13 Coma: 1. Alteração do estado normal de consciência caracterizado pela falta de abertura ocular e diminuição ou ausência de resposta a estímulos externos. Pode ser reversível ou evoluir para a morte. 2. Presente do subjuntivo ou imperativo do verbo “comer.“
14 Apnéia: É uma parada respiratória provocada pelo colabamento total das paredes da faringe que ocorre principalmente enquanto a pessoa está dormindo e roncando. No adulto, considera-se apnéia após 10 segundos de parada respiratória. Como a criança tem uma reserva menor, às vezes, depois de dois ou três segundos, o sangue já se empobrece de oxigênio.
15 Angiografia: Método diagnóstico que, através do uso de uma substância de contraste, permite observar a morfologia dos vasos sangüíneos. O contraste é injetado dentro do vaso sangüíneo e o trajeto deste é acompanhado através de radiografias seriadas da área a ser estudada.
16 Fertilização: Contato entre espermatozóide e ovo, determinando sua união.
17 Visão: 1. Ato ou efeito de ver. 2. Percepção do mundo exterior pelos órgãos da vista; sentido da vista. 3. Algo visto, percebido. 4. Imagem ou representação que aparece aos olhos ou ao espírito, causada por delírio, ilusão, sonho; fantasma, visagem. 5. No sentido figurado, concepção ou representação, em espírito, de situações, questões etc.; interpretação, ponto de vista. 6. Percepção de fatos futuros ou distantes, como profecia ou advertência divina.
18 Fecundação: 1. Junção de gametas que resulta na formação de um zigoto; anfigamia, fertilização. 2. Ato ou efeito de fecundar (-se).
19 Espermatozóide: Célula reprodutiva masculina.
20 Óvulo: Célula germinativa feminina (haplóide e madura) expelida pelo OVÁRIO durante a OVULAÇÃO.
21 Zigoto: ÓVULO fecundado, resultante da fusão entre um gameta feminino e um masculino.
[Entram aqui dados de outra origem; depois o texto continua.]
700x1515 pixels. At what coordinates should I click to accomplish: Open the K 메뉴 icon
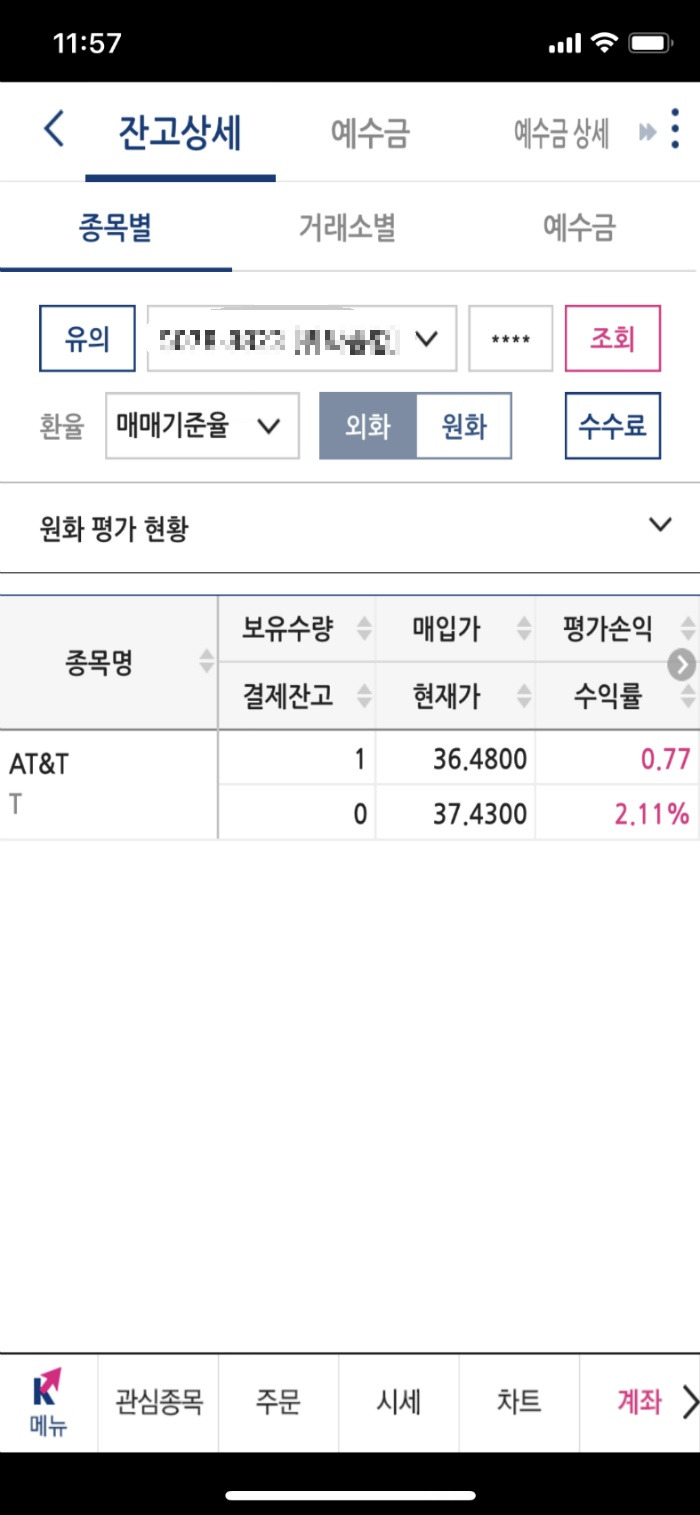48,1402
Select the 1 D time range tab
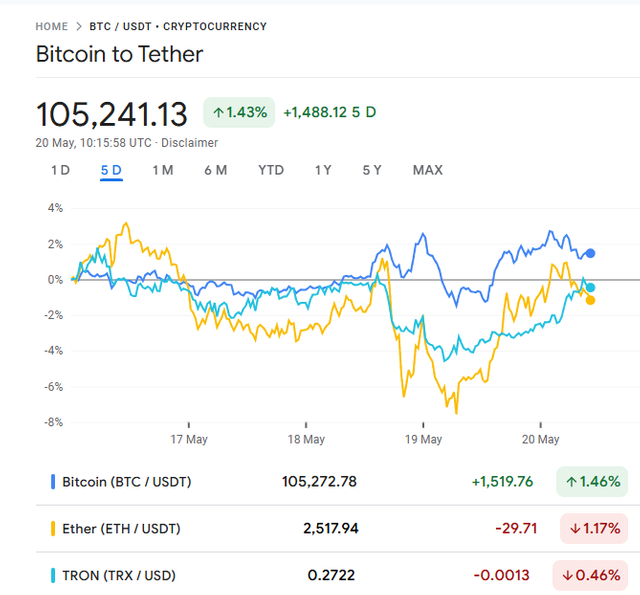Image resolution: width=640 pixels, height=595 pixels. coord(60,170)
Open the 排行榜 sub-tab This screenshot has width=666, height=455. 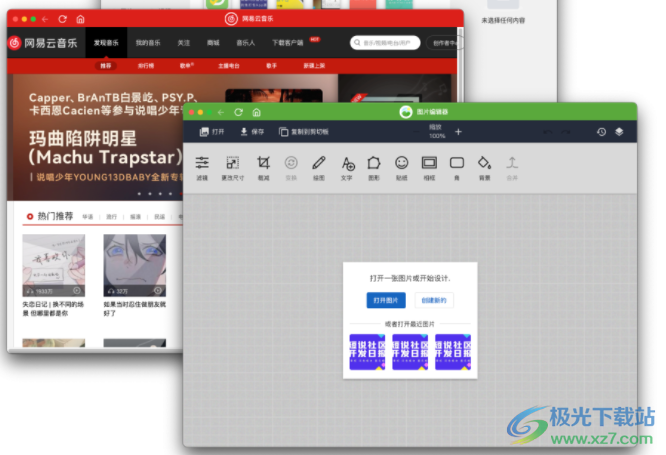(x=146, y=65)
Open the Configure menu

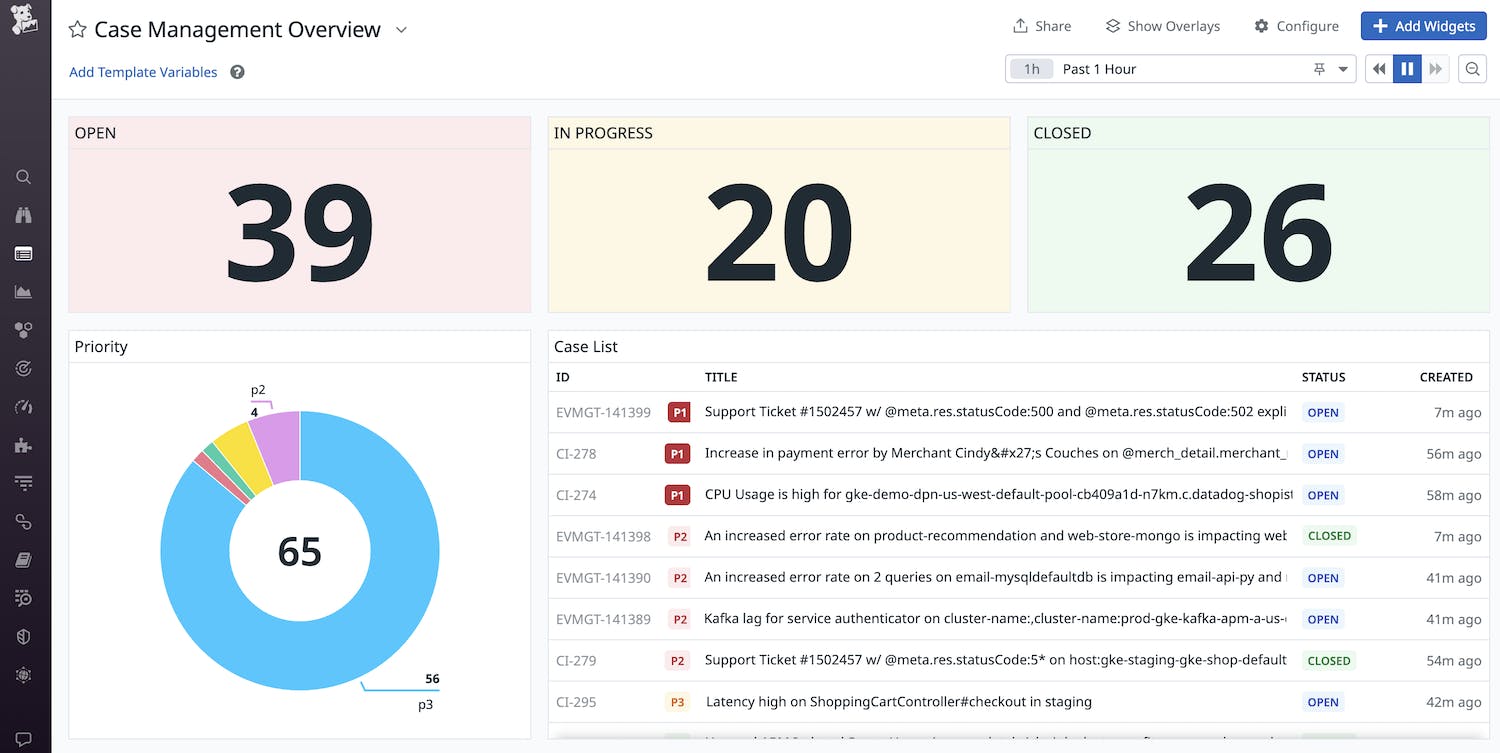(x=1296, y=26)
22 Célula: Unidade funcional básica de todo tecido, capaz de se duplicar (porém algumas células muito especializadas, como os neurônios, não conseguem se duplicar), trocar substâncias com o meio externo à célula, etc. Possui subestruturas (organelas) distintas como núcleo, parede celular, membrana celular, mitocôndrias, etc. que são as responsáveis pela sobrevivência da mesma.
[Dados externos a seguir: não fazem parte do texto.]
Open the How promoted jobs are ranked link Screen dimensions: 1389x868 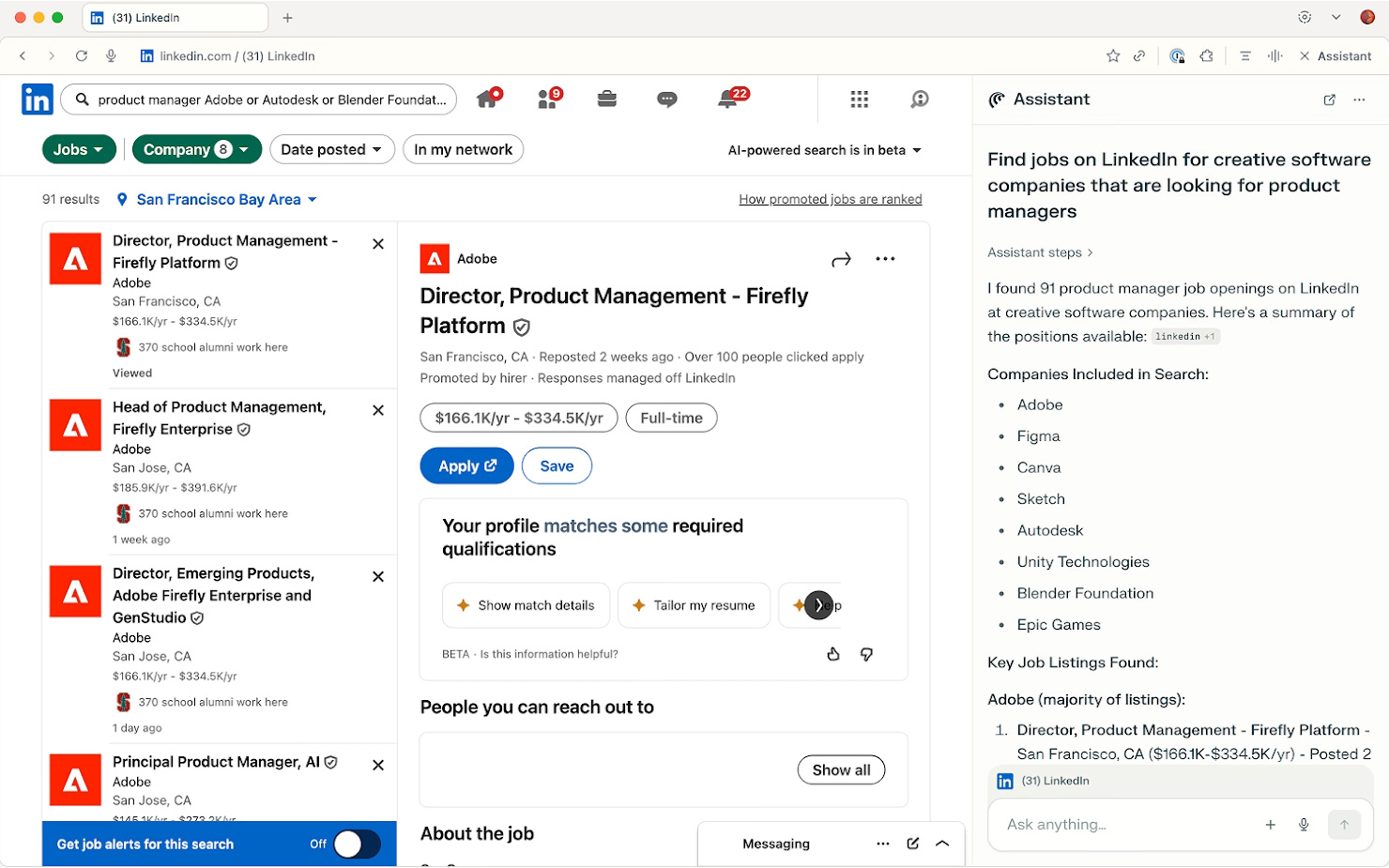coord(830,198)
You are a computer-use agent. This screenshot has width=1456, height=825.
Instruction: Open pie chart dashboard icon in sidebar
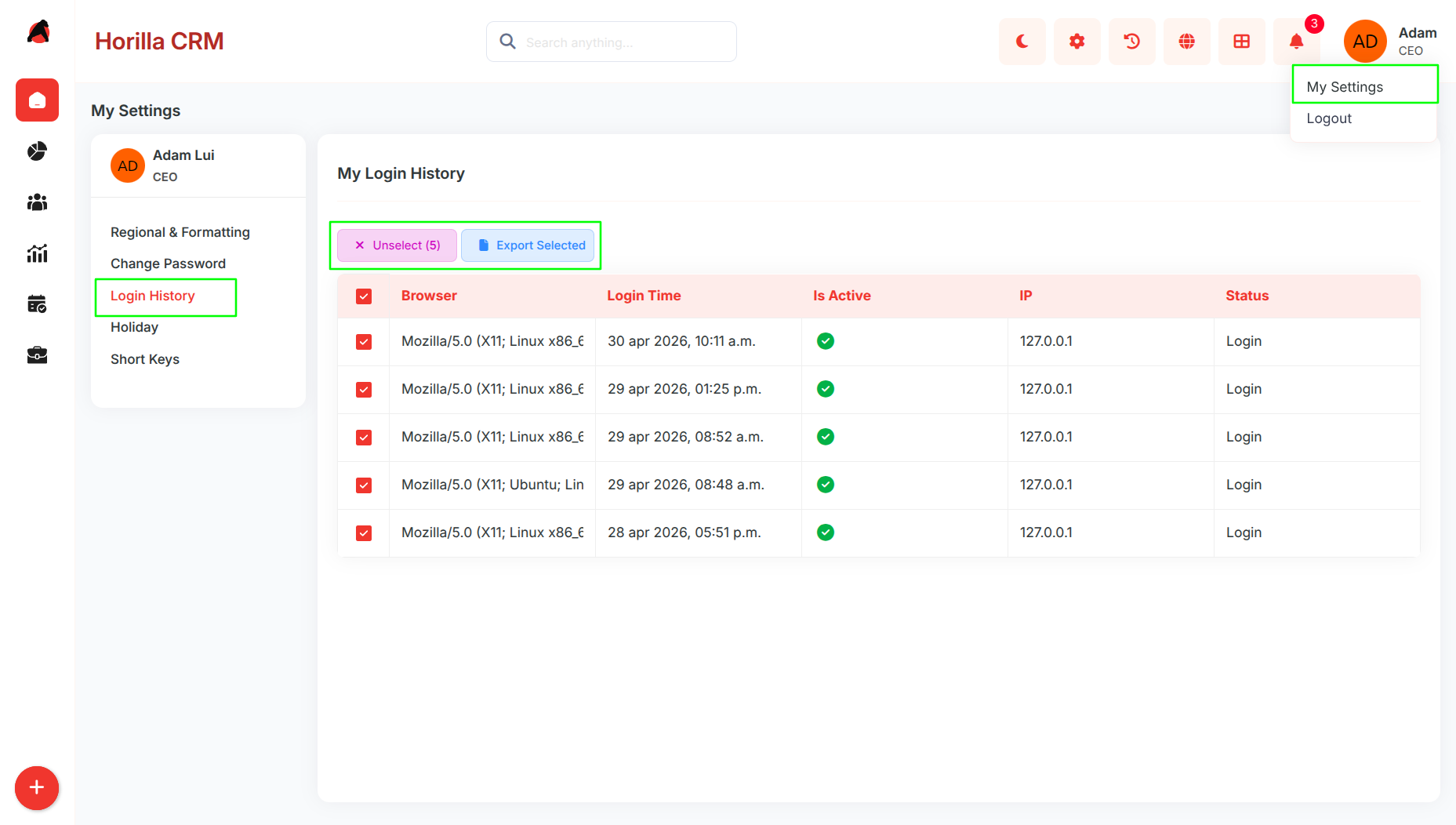coord(37,151)
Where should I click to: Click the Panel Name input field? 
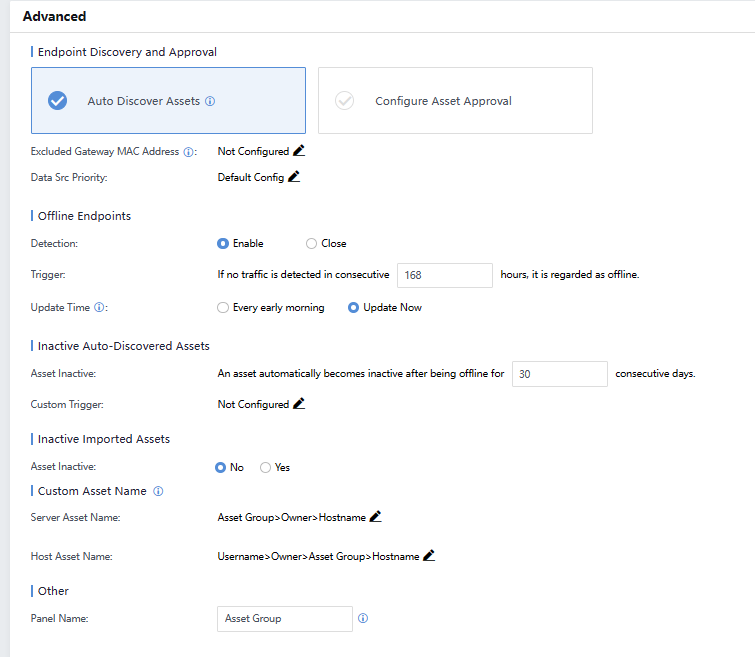coord(285,619)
23 Diploide: 1. Na genética, significa que ou o que possui um conjunto duplo de cromossomos homólogos (diz-se especialmente de célula). Condição representada pelo número cromossômico "2n", o dobro do número haploide "n". 2. Vestido ou manto usado na Antiguidade, que dava duas voltas no corpo.
24 Ectoderma: A mais externa das três camadas germinativas de um embrião.
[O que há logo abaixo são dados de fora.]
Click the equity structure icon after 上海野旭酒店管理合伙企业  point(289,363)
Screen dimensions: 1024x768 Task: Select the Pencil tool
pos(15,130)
25 Endoderma: A mais interna das três camadas germinativas de um embrião.
26 Tubo neural: Estrutura embrionária que dará origem ao cérebro e à medula espinhal. Durante a gestação humana, o tubo neural dá origem a três vesículas: romboencéfalo, mesencéfalo e prosencéfalo.
27 Sistema nervoso: O sistema nervoso é dividido em sistema nervoso central (SNC) e o sistema nervoso periférico (SNP). O SNC é formado pelo encéfalo e pela medula espinhal e a porção periférica está constituída pelos nervos cranianos e espinhais, pelos gânglios e pelas terminações nervosas.
28 Diagnóstico: Determinação de uma doença a partir dos seus sinais e sintomas.
29 Hipotermia: Diminuição da temperatura corporal abaixo de 35ºC.Pode ser produzida por choque, infecção grave ou em estados de congelamento.
30 Cintilografia: Procedimento que permite assinalar num tecido ou órgão interno a presença de um radiofármaco e acompanhar seu percurso graças à emissão de radiações gama que fazem aparecer na tela uma série de pontos brilhantes (cintilação); também chamada de cintigrafia ou gamagrafia.
31 Cérebro: Derivado do TELENCÉFALO, o cérebro é composto dos hemisférios direito e esquerdo. Cada hemisfério contém um córtex cerebral exterior e gânglios basais subcorticais. O cérebro inclui todas as partes dentro do crânio exceto MEDULA OBLONGA, PONTE e CEREBELO. As funções cerebrais incluem as atividades sensório-motora, emocional e intelectual.
32 Neonatos: Refere-se a bebês nos seus primeiros 28 dias (mês) de vida. O termo “recentemente-nascido“ refere-se especificamente aos primeiros minutos ou horas que se seguem ao nascimento. Esse termo é utilizado para enfocar os conhecimentos e treinamento da ressuscitação imediatamente após o nascimento e durante as primeiras horas de vida.